Connections from localhost (qpidd broker :5674) to localhost (pulp qpid client) are entering an "error" state as indicated by /var/log/messages on the RHUA:

sudo grep -i 'qpid' /var/log/messages* | less

# Error messages start piling up in /var/log/messages
 
qpidd[9301]: 2017-04-05 22:54:05 error Connection 127.0.0.1:5674-127.0.0.1:46880 timed out: closing
qpidd[9301]: 2017-04-06 11:03:55 error Connection 127.0.0.1:5674-127.0.0.1:54796 timed out: closing
qpidd[9301]: 2017-04-06 23:36:19 error Connection 127.0.0.1:5674-127.0.0.1:36286 timed out: closing
qpidd[9301]: 2017-04-07 12:14:26 error Connection 127.0.0.1:5674-127.0.0.1:55290 timed out: closing

# RHUA is unable to connect to CDSs and is now restarted.

qpidd[9301]: 2017-04-07 17:08:03 notice Shut down
qpidd[29184]: 2017-04-07 17:08:03 notice SASL disabled: No Authentication Performed
qpidd[29184]: 2017-04-07 17:08:03 notice Listening on TCP/TCP6 port 5672
qpidd[29184]: 2017-04-07 17:08:03 notice Listening for SSL connections on TCP port 5674
qpidd[29184]: 2017-04-07 17:08:03 notice Broker running

# In this example, the problem returns after ~5 hours.

qpidd[29184]: 2017-04-07 22:00:55 error Connection 127.0.0.1:5674-127.0.0.1:60316 timed out: closing
qpidd[29184]: 2017-04-08 04:10:22 error Connection 127.0.0.1:5674-127.0.0.1:51204 timed out: closing
qpidd[29184]: 2017-04-08 16:07:38 error Connection 127.0.0.1:5674-127.0.0.1:41936 timed out: closing
qpidd[29184]: 2017-04-08 22:02:55 error Connection 127.0.0.1:5674-127.0.0.1:44304 timed out: closing
qpidd[29184]: 2017-04-09 10:03:27 error Connection 127.0.0.1:5674-127.0.0.1:56836 timed out: closing

Comment 2 Derek Whatley 2017-04-25 14:46:20 UTC
> # RHUA is unable to connect to CDSs and is now restarted.

To clarify: at this point the pulp-server (qpidd, httpd, mongod) service running on the RHUA is restarted. The entire RHUA machine is _not_ restarted.

Comment 3 Kim van der Riet 2017-06-02 16:45:08 UTC
Created attachment 1284486 [details]
Proposed fix

Investigation of this issue revealed 3 issues:

1. The heartbeat timeout value used by gofer (10sec) is rather low, and the timeout error occurs when a processing delay on any node of > 20 secs (2 * timeout) occurs. For these instances, that seems to occur every couple of hours. The heartbeat value should be set to a higher value (suggest 60 sec).

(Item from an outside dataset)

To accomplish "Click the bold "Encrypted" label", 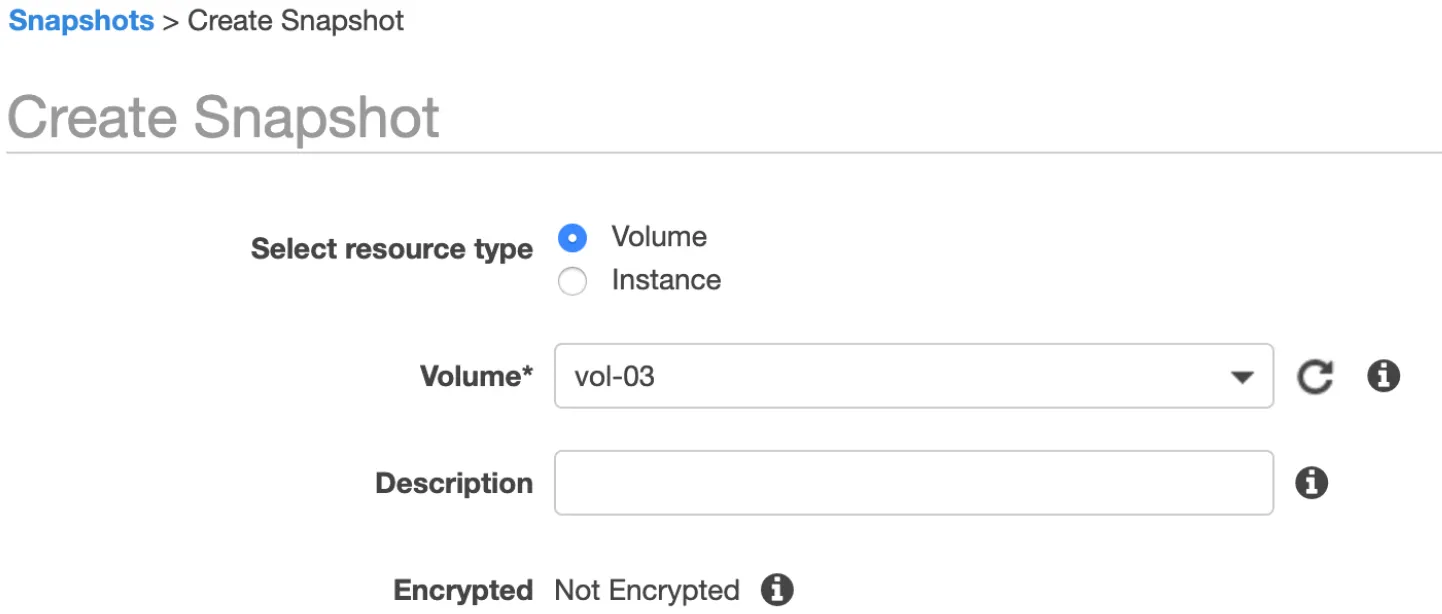I will coord(463,591).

2. Once a timeout occurs, the driver Engine object is closed, but no check is made elsewhere in the driver for this state, and as the delay in point 1. above is temporary, once normal processing continues, message transfers are being attempted on the closed Engine object, resulting in the Python error "assert rcv.received < rcv.impending".

3. In addition to this, a bug in the driver logic prevents the connection from being reestablished.

This patch addresses issues 2. and 3. above. They have been tested on a running instance of RHUI with the connection timeout set to 1 sec (which causes a heartbeat timeout within several seconds to several minutes), and the connection is successfully reestablished with no assertions.